Document text →
__________

Terrorism is a reoccurring phenomenon. Its potential to exist cannot be ended. That is precisely why the so-called “War on Terror”, like the “War on Drugs” is futile. A war cannot be fought against an ideology or a concept.

But reducing terror, is not impossible. Neither is stability in the Middle East. Terrorism in the name of radical Islam is a relatively new phenomenon that emerged in the twentieth century, largely as a response to a series of actions undertaken by global powers.

The emergence of ISIS, which has overshadowed al Qaeda, has prompted a new opportunity for previously tense relations between Arab states to improve, out of necessity not necessarily genuine conviction.

The country of Syria has historically stood its ground in the front against foreign occupation. For this reason, global powers utilized terrorism and exploited Arab grievances to their advantage, an unoriginal tradition of US foreign policy. In fact Syria is referred to as the beating heart of Arabism.

Putin’s Russia foreign policy is largely a response to US imperial overreach. The illusion of capitalism and conservative politics being mutually exclusive from imperialism is becoming more apparent. Western democracy is being threatened by the age-old western tradition of absolutism. Furthermore, democracy is being threatened by mob-rule and populist right-wing fascism, which has engulfed England as evidenced by ‘Brexit’, and may soon engulf the US, as evidenced by the rise of Donald Trump and the New Conservative Class.

Recent attacks in Saudi Arabia have provided a rare opportunity for Arab states to cooperate. This sense of unity has only become hopeless and scarce because of the history of foreign domination of this region. Has there have been a fully united Arab world? If so, certainly it hasn’t been for long enough, since the Islamic empires were largely Asian and Turkish in orientation. Ottoman Islam, like European colonialism, and historical imperialism all took from the opportunity for Arab nationalism, unity and sovereignty. Furthermore, it reduced Arab culture to narrow, dogmatic religious traditions. The source of this fanaticism is mainly the Gulf, which has exported radical Islam globally. That the Kingdom of Saudi Arabia is allied to the US is elusive. How can terrorism be genuinely reduced if the perpetrator is allied with the force against it?

__________

Provided material →
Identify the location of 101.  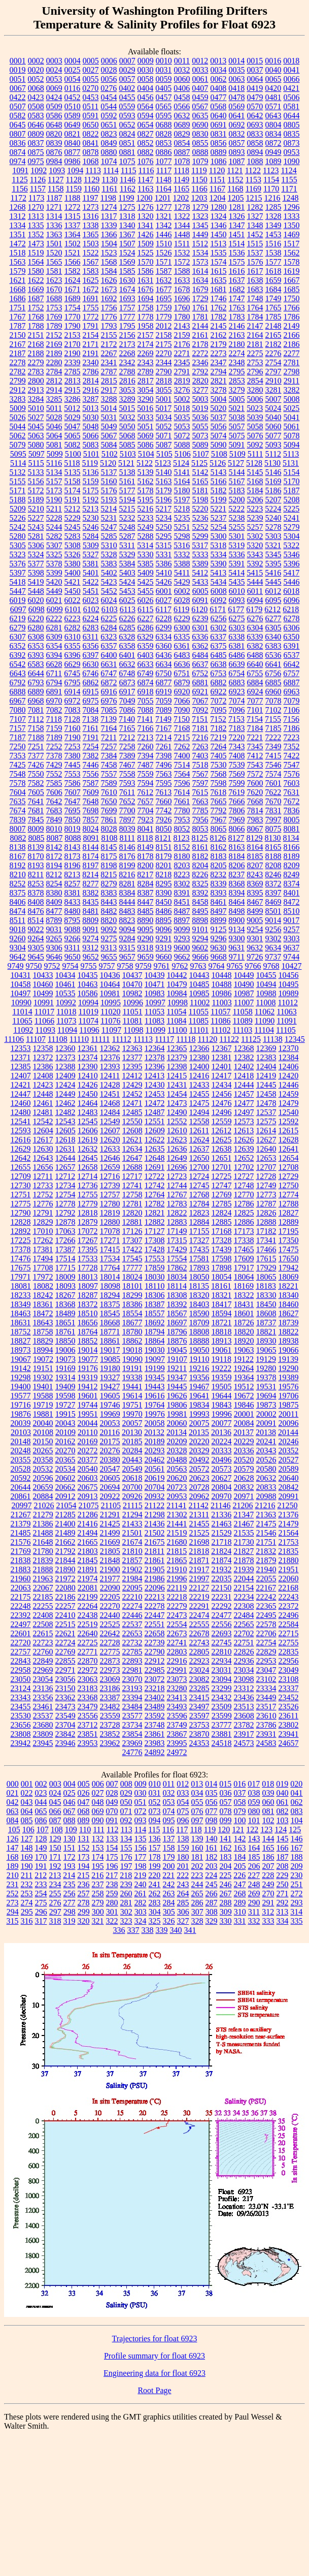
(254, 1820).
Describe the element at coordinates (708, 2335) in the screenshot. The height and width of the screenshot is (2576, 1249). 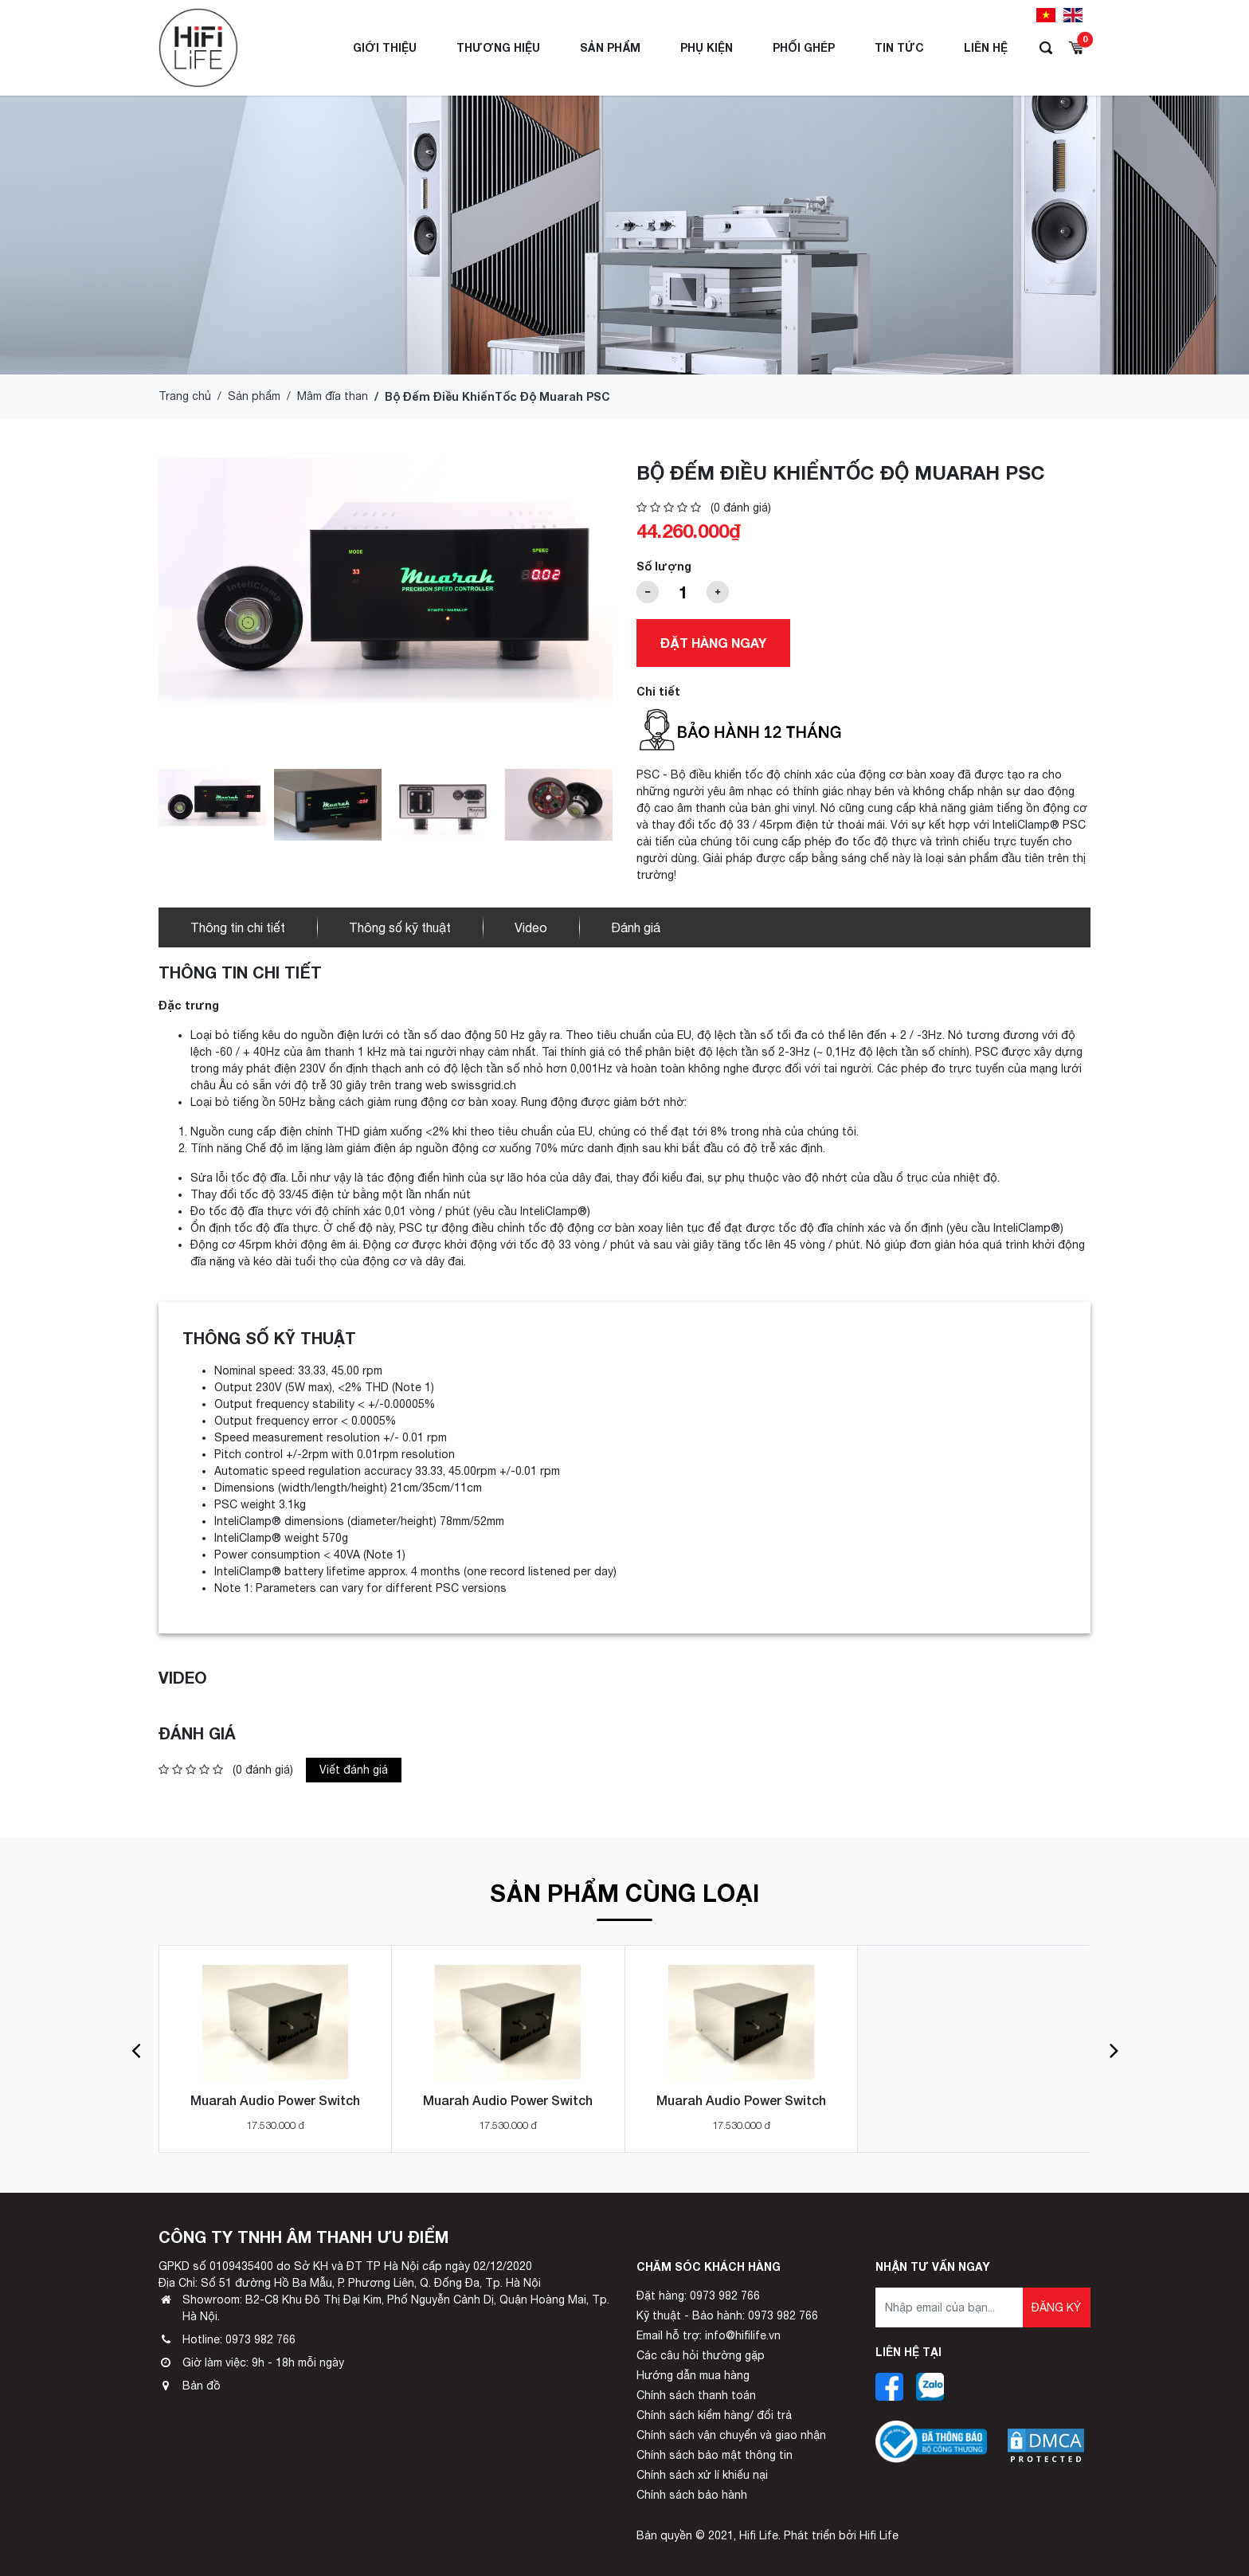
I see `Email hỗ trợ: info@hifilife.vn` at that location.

__________

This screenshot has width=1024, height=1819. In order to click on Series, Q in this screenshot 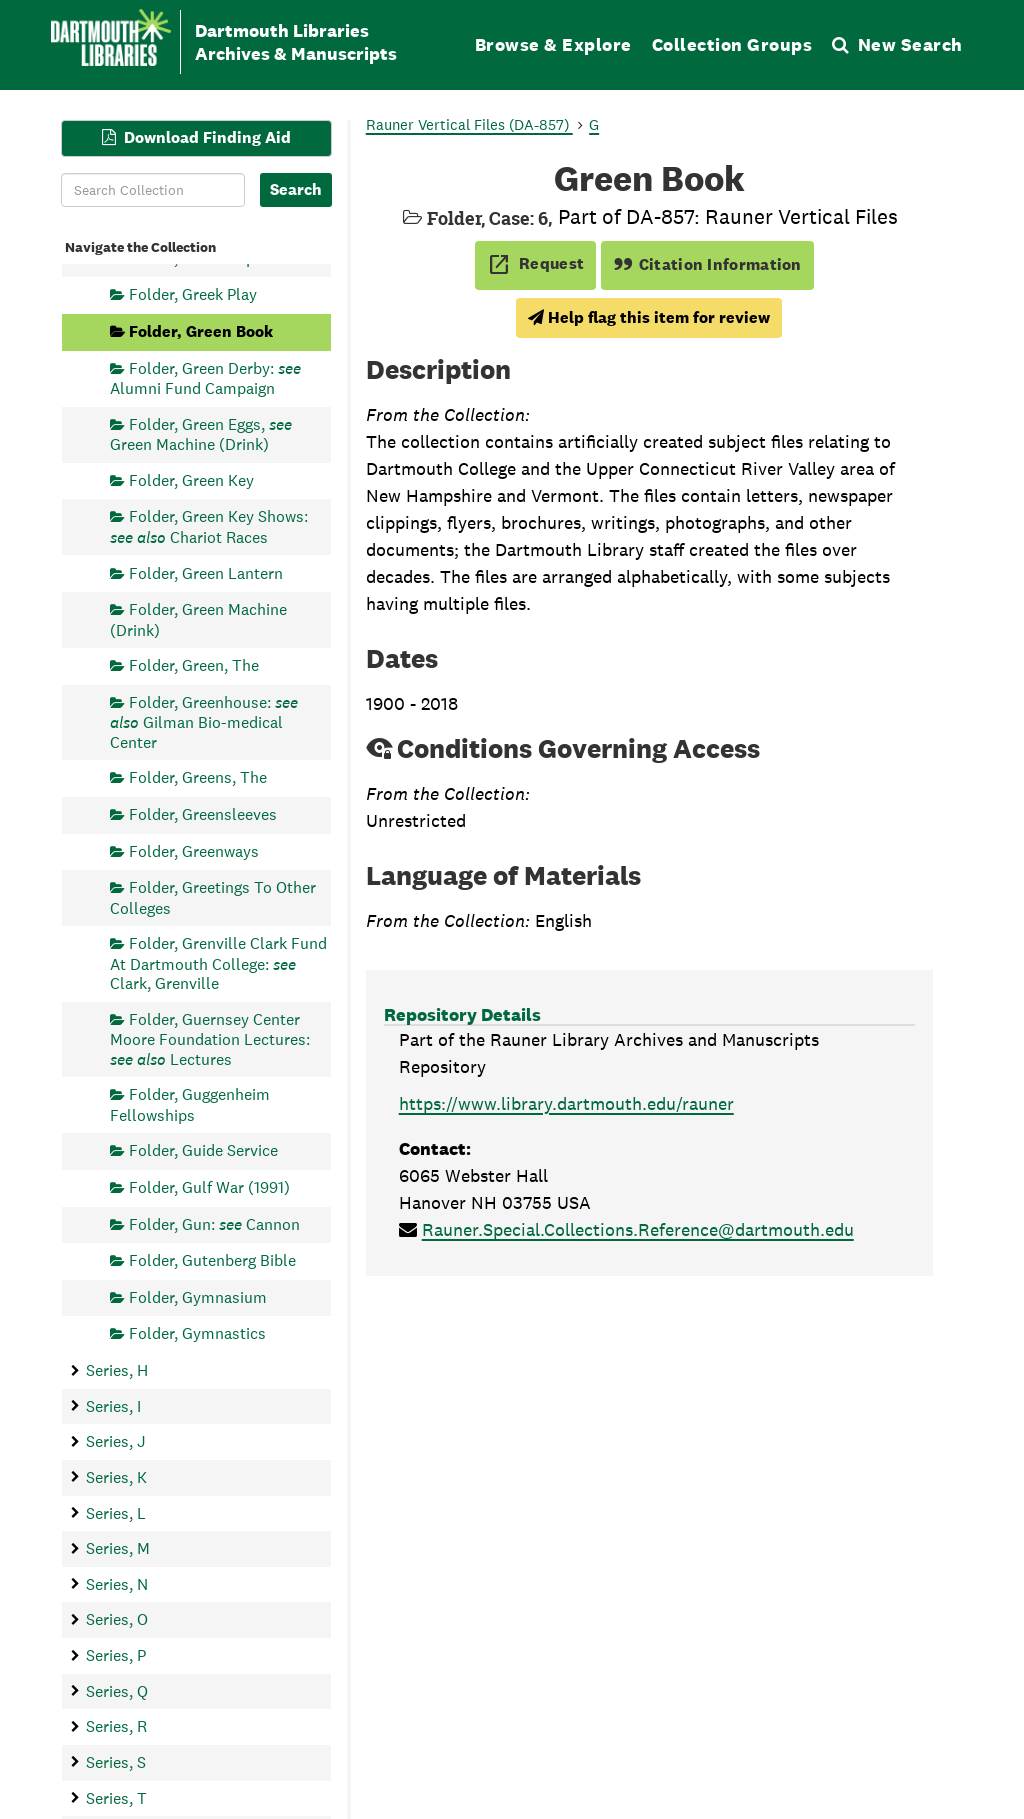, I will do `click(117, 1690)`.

__________

Work to complete →
Could you repeat everything from "But reducing terror, is" down to "by global powers." in the text on terrorism and the Middle East, swapping "stability" for "peace"?

Completed exercise →
But reducing terror, is not impossible. Neither is peace in the Middle East. Terrorism in the name of radical Islam is a relatively new phenomenon that emerged in the twentieth century, largely as a response to a series of actions undertaken by global powers.